## WHAT THE TASK REQUIRES
For the entries that follow, set down each one exactly and drop any pictures.

## RECORDS
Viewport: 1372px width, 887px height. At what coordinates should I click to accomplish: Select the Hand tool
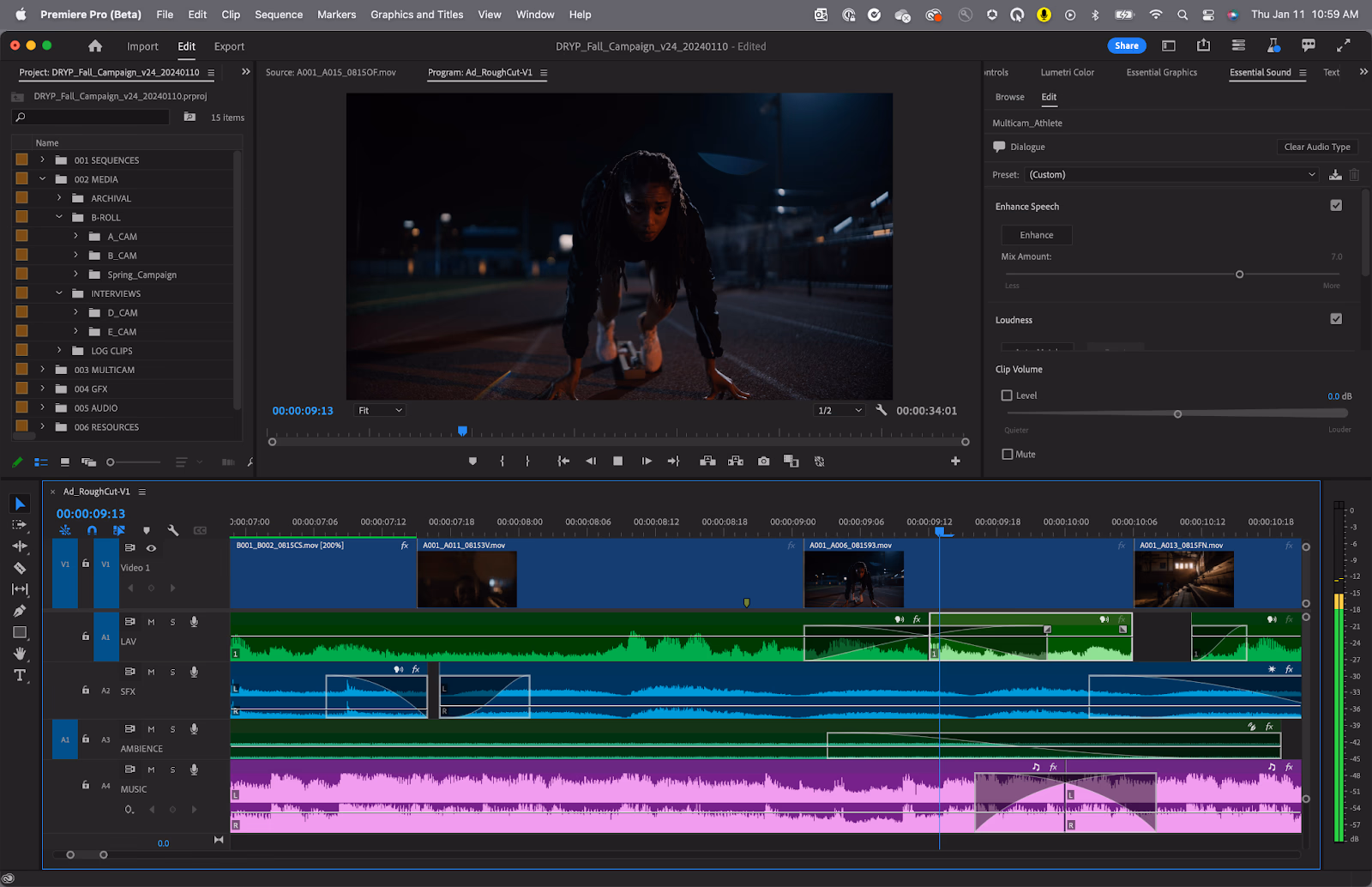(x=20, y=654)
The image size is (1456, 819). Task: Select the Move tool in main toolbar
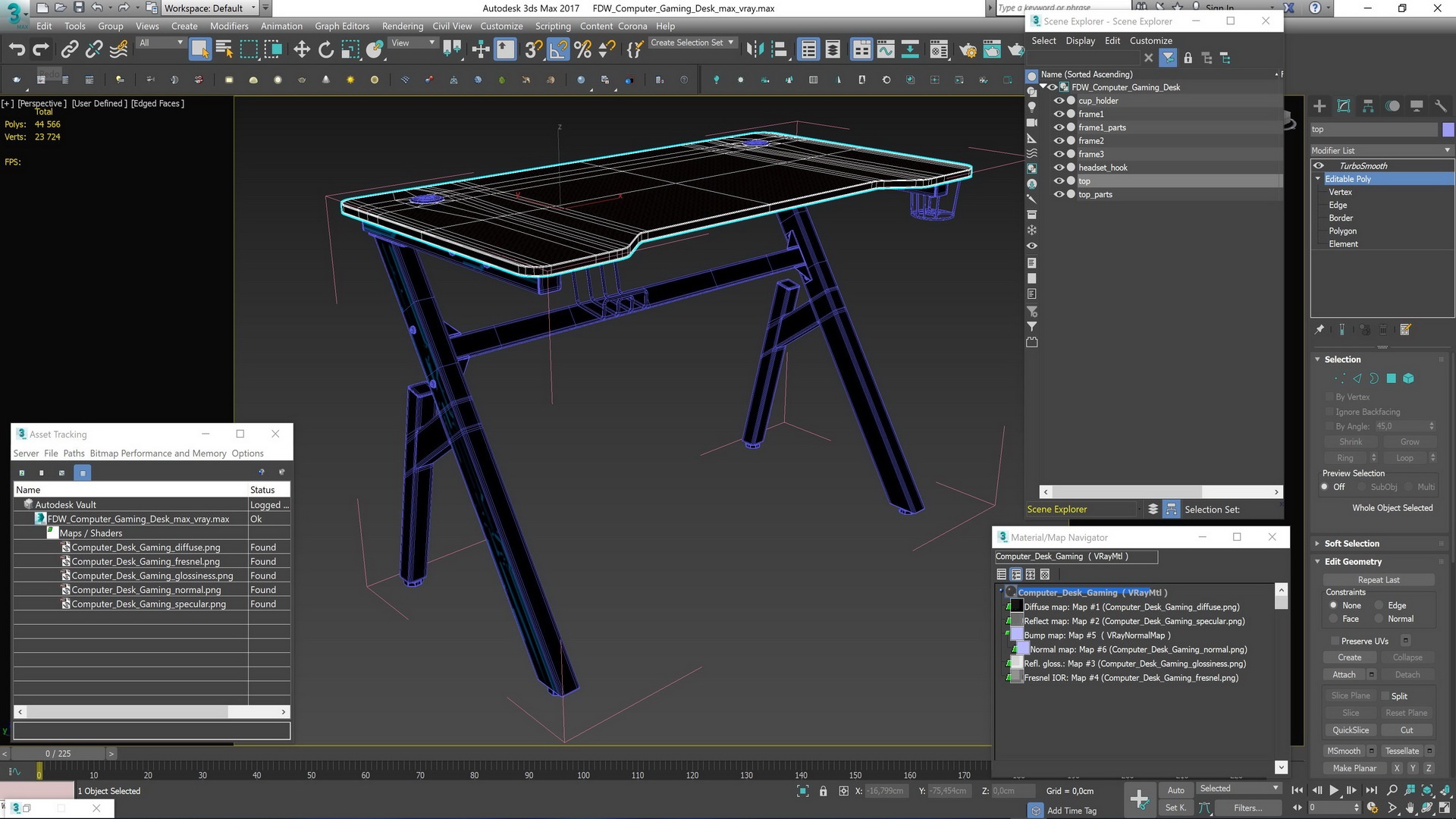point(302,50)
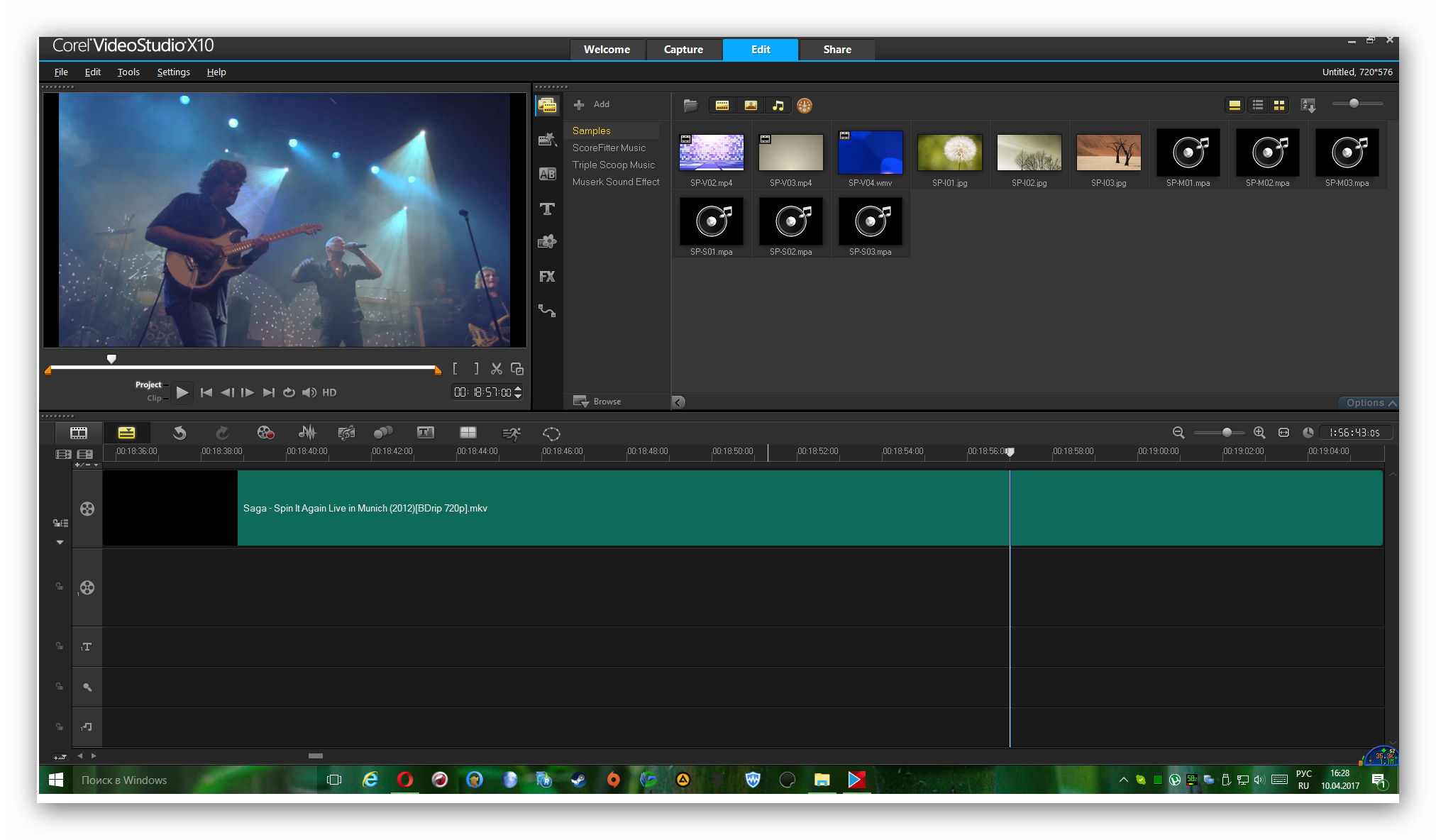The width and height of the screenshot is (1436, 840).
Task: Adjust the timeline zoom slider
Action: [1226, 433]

## YOUR SOLUTION
Viewport: 1372px width, 887px height. At what coordinates should I click to accomplish: Select the Hand tool
(x=20, y=654)
The image size is (1456, 819). Task: Select the Move tool in main toolbar
point(302,50)
The width and height of the screenshot is (1436, 840).
Task: Adjust the timeline zoom slider
Action: [1226, 433]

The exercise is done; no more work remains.